The Indian prime minister launched the campaign with an emotional live address on Saturday, saying “the nation has been desperately waiting for this moment” and warned against “false propaganda” about vaccine safety.

India, a country of 1.4bn people, has the world’s second-highest number of coronavirus infections at 10.5m. Lockdowns have had limited effect in controlling the spread of the virus and contact tracing has faltered, making a successful inoculation programme essential. The first phase of the vaccination rollout targets 30m healthcare and frontline workers, with the goal of inoculating 300m people by July.

The outcome of the drive will determine if India can inject confidence into an economy that has struggled to recover following one of the world’s most severe and disruptive lockdowns. After a gruelling recession, growth remains tepid and millions of Indians have been plunged into poverty.

At a Max Healthcare hospital in Saket, a neighbourhood in New Delhi, Chacko, a 42-year-old nurse in the emergency department in mint-green scrubs said he was “was happy to be the first to take the shot. This will change our lives.”

But New Delhi’s approval of Covaxin, a vaccine developed by Hyderabad-based Bharat Biotech, before phase 3 trial data was released has been criticised by healthcare experts and stoked vaccine scepticism. A survey this month by pollster Local Circles found that 69 per cent of respondents were hesitant about getting a jab.

“I think it’s impossible to develop a vaccine in one year,” said Ravi Agarwal, a 45-year-old who runs a small kiosk selling tobacco and sweets in New Delhi. “My son has a blood disease. If they ask me to inoculate him, I would be very worried.”

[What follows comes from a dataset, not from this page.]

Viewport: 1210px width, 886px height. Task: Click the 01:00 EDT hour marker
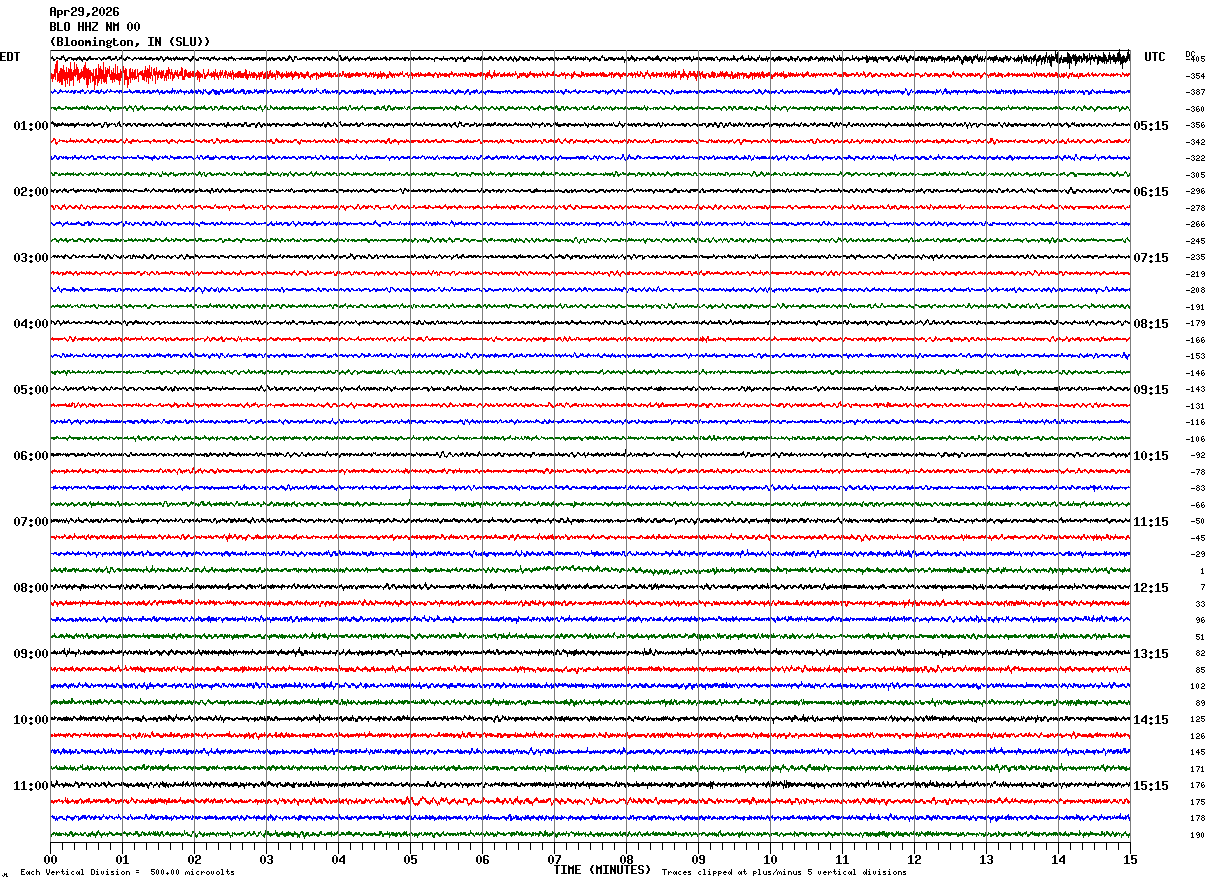[x=31, y=126]
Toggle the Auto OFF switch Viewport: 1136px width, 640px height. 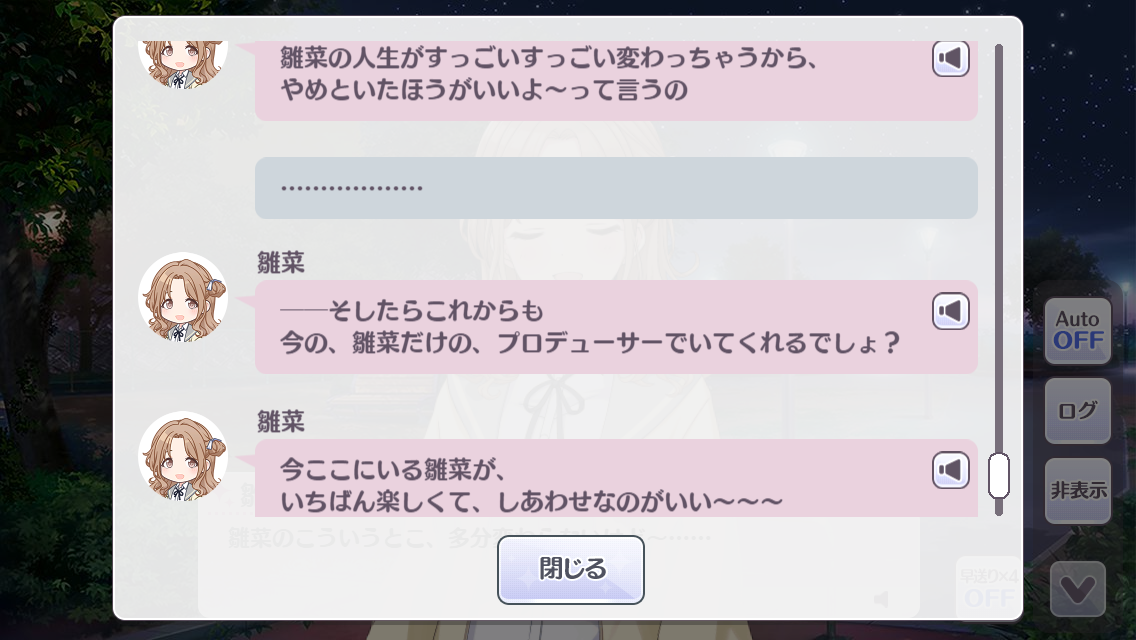tap(1078, 331)
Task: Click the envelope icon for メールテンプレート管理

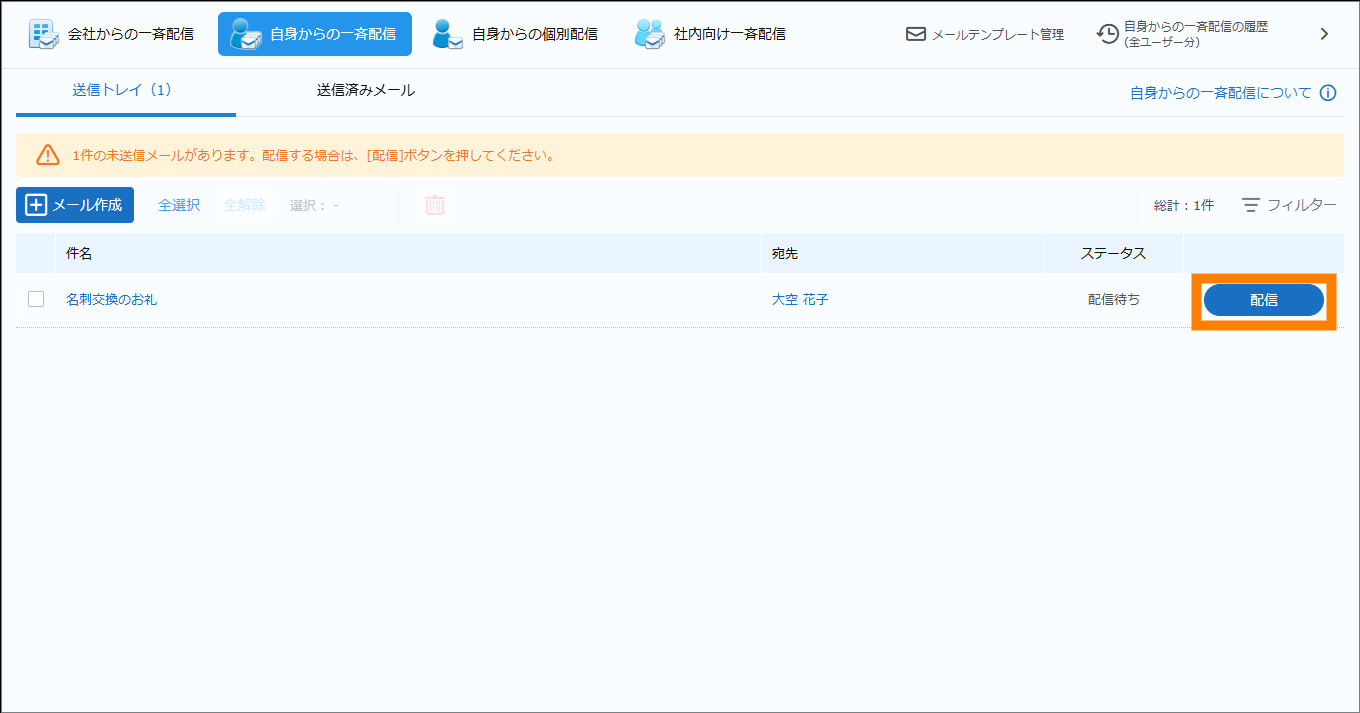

As was the case with Russian and Chinese vaccines, Covaxin was fast-tracked without completing phase 3 trials. Experts argue that the growing doubt surrounding the vaccine, developed in partnership with India’s government, risks undermining the vaccination drive.

Some states are already pushing back: the health minister of Chhattisgarh, for example, has refused to accept Covaxin until the phase 3 trials are completed.

“What Indian regulators have done is pulled us down to Russia and China’s level,” said Dinesh Thakur, a former pharma executive in India who now works as a public health activist in the US.

“India has never had an anti-vax movement until now,” he said. “The country has gotten over polio and smallpox, people are compliant. But this shady process has given rise to anti-vaxxers.”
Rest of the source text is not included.